Leiagora - Por que cada vez mais jovens estão sendo atingidos pelo vírus de forma grave? 

Dra. Márcia Hueb -
Mais jovens estão acometidos. Então, vamos ver também jovens com doença grave. É uma questão de frequência da doença na população. Antes, o número total de doentes era muito menor e só víamos os mais frágeis acometidos por doença grave. Agora, com a doença disseminada por todos, começamos a ver também jovens e crianças nessa condição. E quanto mais avança o percentual de idosos protegidos por vacina, menos teremos os mais velhos hospitalizados por doença grave, o que demonstra a eficácia da vacina em seu objetivo de proteger da hospitalização e morte.

Leiagora - Falando em vacina, quem já teve covid-19 pode tomar vacina em quanto tempo? Há algum tipo de doença crônica que impede a pessoa de tomar vacina contra a covid-19?

Dra. Márcia Hueb -
  Um mês após contrair a doença já pode se vacinar. A princípio, todos podem ser vacinados. Pessoas com doenças crônicas graves devem procurar seu médico para orientá-las.

Leiagora - Ainda hoje ouvimos muito da população sobre tratamento precoce. Isso, de fato, ajuda, o famoso "kit covid"?. Quais seus riscos?

Dra. Márcia Hueb -
O tratamento precoce não ajuda e pode prejudicar de duas formas. Primeiro porque leva à falsa ideia de proteção, de estar livre de formas graves, o que pode fazer o doente demorar a procurar ajuda. Mais ainda se usar de forma profilática, porque não previne, mas faz a pessoa se expor mais, julgando estar protegida. E, segundo que, hoje, temos já descritas complicações por esses tais “kits-covid”, como arritmias cardíacas e hepatite medicamentosa, inclusive com indicação de transplante do fígado. É lastimável que ainda sejam largamente prescritos esses medicamentos que os bons estudos mostraram não funcionar e inclusive prejudicar.

Leiagora - Já houve casos de pacientes com inflamações gravíssimas no pulmão, a ponto de precisarem de um ECMO, que funciona como um pulmão artificial. Esse aparelho está em uso em Mato Grosso? O que leva a essa necessidade? 

Dra. Márcia Hueb
- Esses casos são vistos na rotina das UTI que atendem a covid. Esse aparelho pode ser disponibilizado em Cuiabá. Há casos de uso em pacientes críticos que não respondem às medidas habituais de controle do quadro respiratório. É mais uma das medidas de suporte avançado. 

Leiagora - Das sequelas da covid, quais têm sido mais recorrentes? E como tratá-las? É possível que fiquem para o resto da vida?

Dra. Márcia Hueb -
  Sequelas da covid também são parte de uma triste realidade. Muitos doentes, muitas mortes, mas também os que se recuperam, mas ficam com as marcas da doença. É um capítulo muito extenso e a cada dia se tem um aprendizado com o seguimento dos doentes. De forma bem sucinta, a fadiga pós-covid tem sido uma das queixas mais recorrentes, mas podemos ter cefaleias por períodos duradouros, distúrbios da memória, perdas de olfato e gustação que se prolongam, cansaço e taquicardia. O pós-covid é tema multidisciplinar, com alterações que vão da neurologia à pneumologia e cardiologia, entre vários outros.

Dados coletados:
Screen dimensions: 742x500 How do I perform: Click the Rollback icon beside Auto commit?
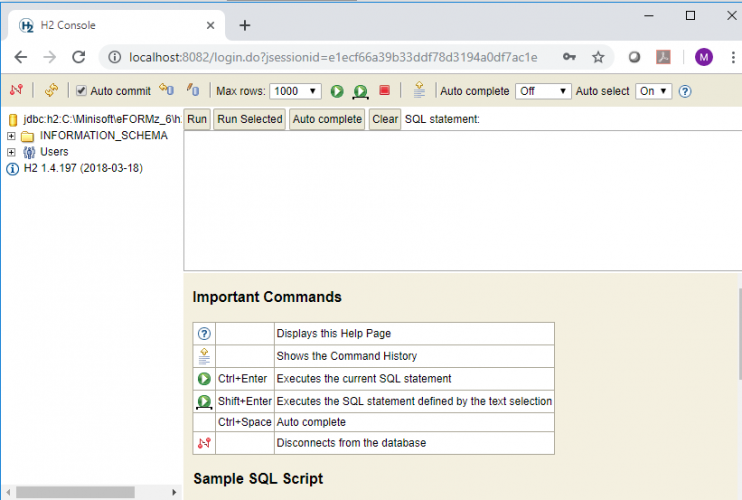coord(167,91)
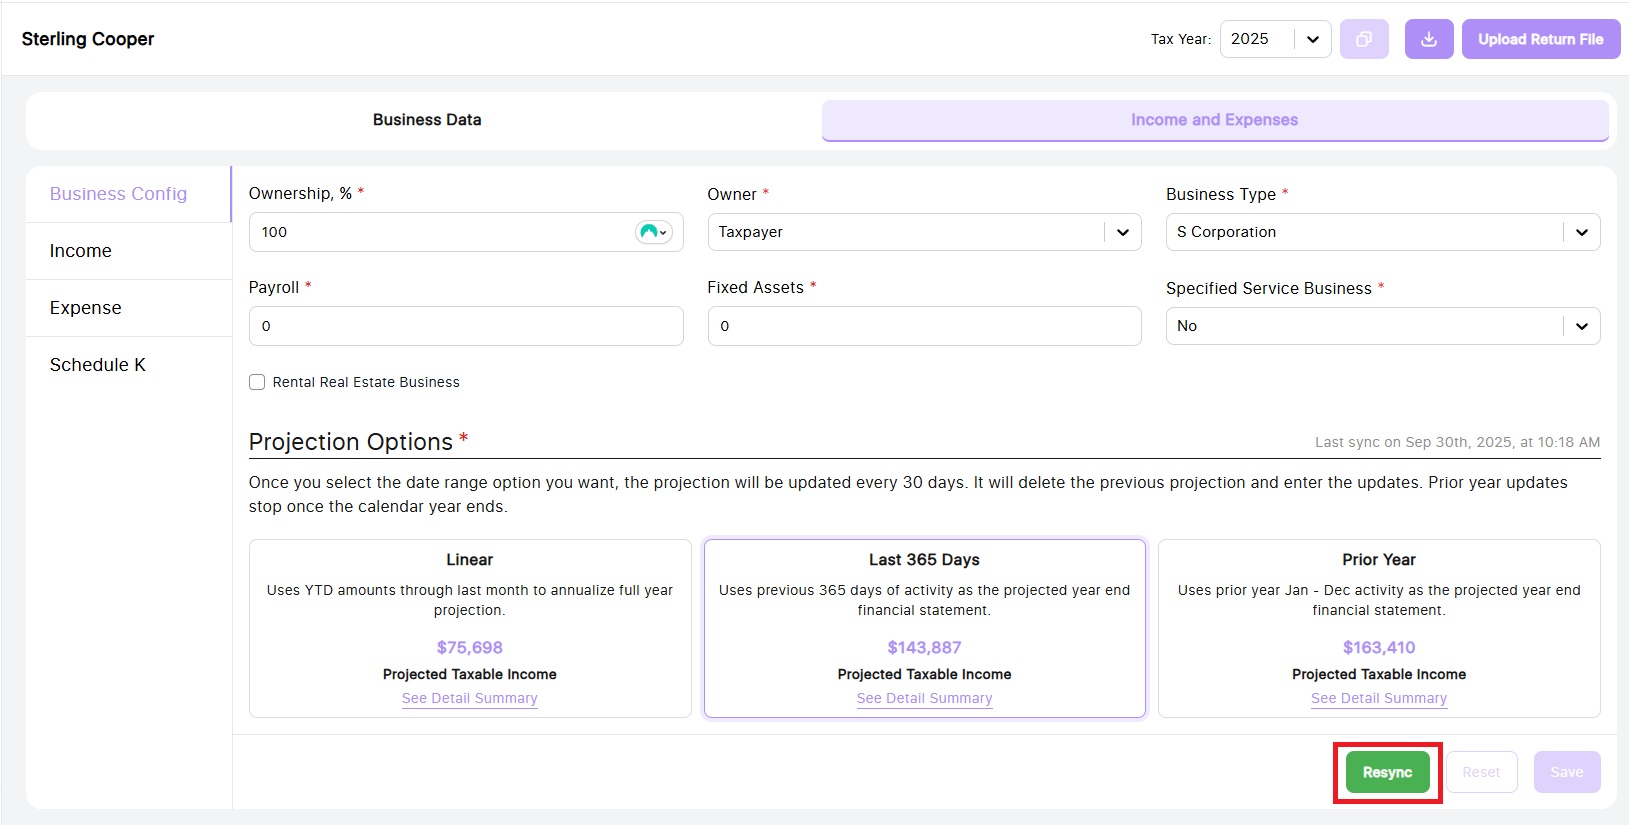This screenshot has width=1629, height=825.
Task: Open the Income and Expenses tab
Action: pos(1214,120)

# Tarefa atribuída
Transcreva fielmente a passagem da entrevista sobre a covid-19 que começa em "Leiagora - Falando" e termina em "médico para orientá-las.", incluindo ambos os trechos.

# Solução a seguir
Leiagora - Falando em vacina, quem já teve covid-19 pode tomar vacina em quanto tempo? Há algum tipo de doença crônica que impede a pessoa de tomar vacina contra a covid-19?

Dra. Márcia Hueb -
  Um mês após contrair a doença já pode se vacinar. A princípio, todos podem ser vacinados. Pessoas com doenças crônicas graves devem procurar seu médico para orientá-las.